Things get busy in insurance agencies. It is very easy to get caught up in incoming work and forget to manage existing submissions. When important things get forgotten, bad things can happen, as one agency found out several years ago.
In late summer 2005, a California couple refinanced the mortgage on their home. The mortgage broker arranged for a title insurance company to open an escrow for the transaction. The mortgage lender required the couple to obtain a new homeowners insurance policy, so the broker contacted an insurance agency and requested it. The agency issued an Evidence of Property Insurance form to bind coverage with an insurance company with whom it often placed business. It had bound coverage with that company this way dozens of times before.

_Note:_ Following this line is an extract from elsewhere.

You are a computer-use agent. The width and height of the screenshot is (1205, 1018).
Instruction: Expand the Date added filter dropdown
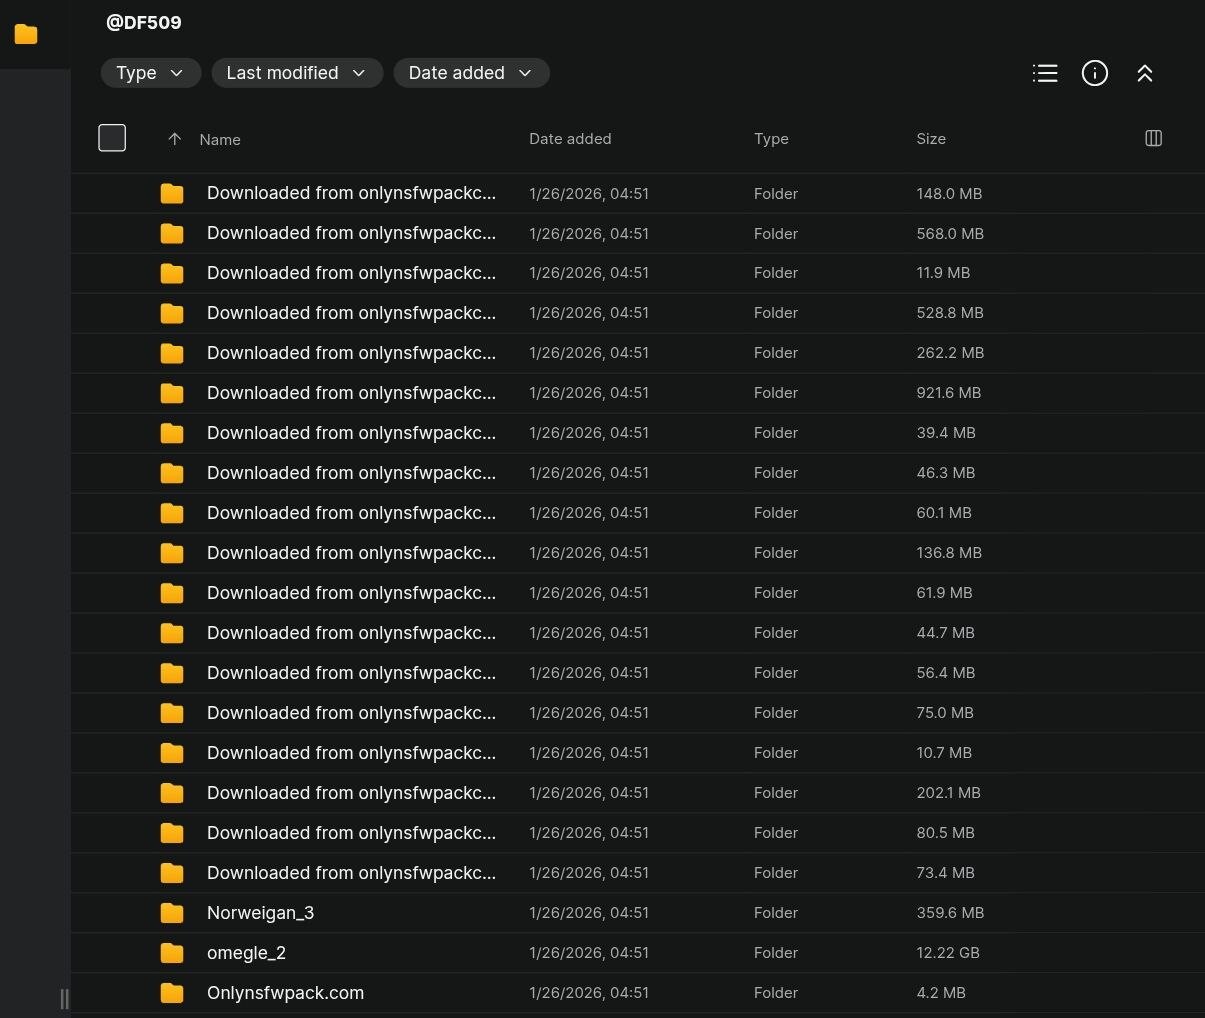(470, 73)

The agency sent the EOI to the mortgage broker and mailed an application to the couple. According to court testimony, the couple did not receive the application or a premium invoice. At the same time, the mortgage broker sent a copy of the EOI to the escrow officer. However, the EOI did not show a due date for the premium, and the escrow officer was not informed that payment was due within 15 days. Consequently, escrow did not cut a check for the payment.
When payment did not arrive, the agent marked the EOI as void and sent copies to the mortgage broker and escrow. The borrowers themselves never received a notice that their policy was being cancelled, and the mortgage broker testified that she did not receive the voided EOI.
Two weeks later, the house burned down, killing the husband. The widow called the agency to make an insurance claim for the loss of the house. One of the producers with the agency told her he did not think coverage was in force, but he promised to look into it and call her back. However, he did not call her back, nor did he return her follow-up calls. Subsequently, the insurer denied coverage for the loss.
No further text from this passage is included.